Una campagna denigratoria composta da “2800 articoli” sui giornali di un parlamentare di governo, le richieste di rimozione arrivate dal presidente del Senato, dal ministro Salvini e dal “gotha di Fratelli d’Italia” e una decisione che rischia di disperdere il patrimonio professionale costruito da Report in trent’anni. A margine del suo spettacolo ieri ad Agrigento, Sigfrido Ranucci non usa mezzi termini per descrivere il suo allontanamento dalla trasmissione d’inchiesta di Rai3.

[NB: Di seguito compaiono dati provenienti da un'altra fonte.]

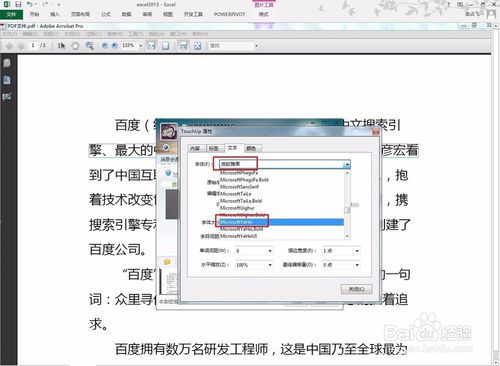Open the Excel green File tab

11,14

“Farò tutto il possibile perché mi vengano riconosciuti i miei diritti”, annuncia il giornalista che ringrazia i direttori del Tg3 e di RaiNews24: “Mi hanno aperto le porte e mi danno una sorta di asilo politico in questo momento”. Nel suo mirino finisce il direttore degli Approfondimenti Rai, Paolo Corsini, che “non mi ha giudicato più credibile” e ha deciso di destinarlo ad altre testate.
Una scelta che il conduttore non considera soltanto un affronto professionale: “Credo – dice – di avere il diritto di vedere rispettata la mia storia e la mia famiglia, che ha fatto dei sacrifici perché io conducessi in questi anni Report e facessi l’inviato, mettendo a rischio la mia incolumità e anche quella dei miei familiari”. Per Ranucci la posta in gioco va ben oltre il suo futuro in Rai: “Questa è una battaglia per la libertà di stampa, perché non è ammissibile, in nessun Paese al mondo, che ci sia una regia che preveda una campagna denigratoria con 2.800 articoli”. Tutti pubblicati sui giornali di un parlamentare di governo: “Tu pensa che, dopo 2 mesi che hanno ravanato nel passato, come ravano i maiali tra le ghiande e il fango, hanno sollevato dei cunei d’ombra. Grazie a questi cunei d’ombra vengo spostato dal report. È stata trovata la giustificazione per poterlo fare. Non credo che sia una cosa che appartenga allo svolgimento democratico di un Paese. Farò una battaglia in tutte le sedi per difendere la libertà di stampa e la possibilità che i cittadini siano consapevolmente informati”.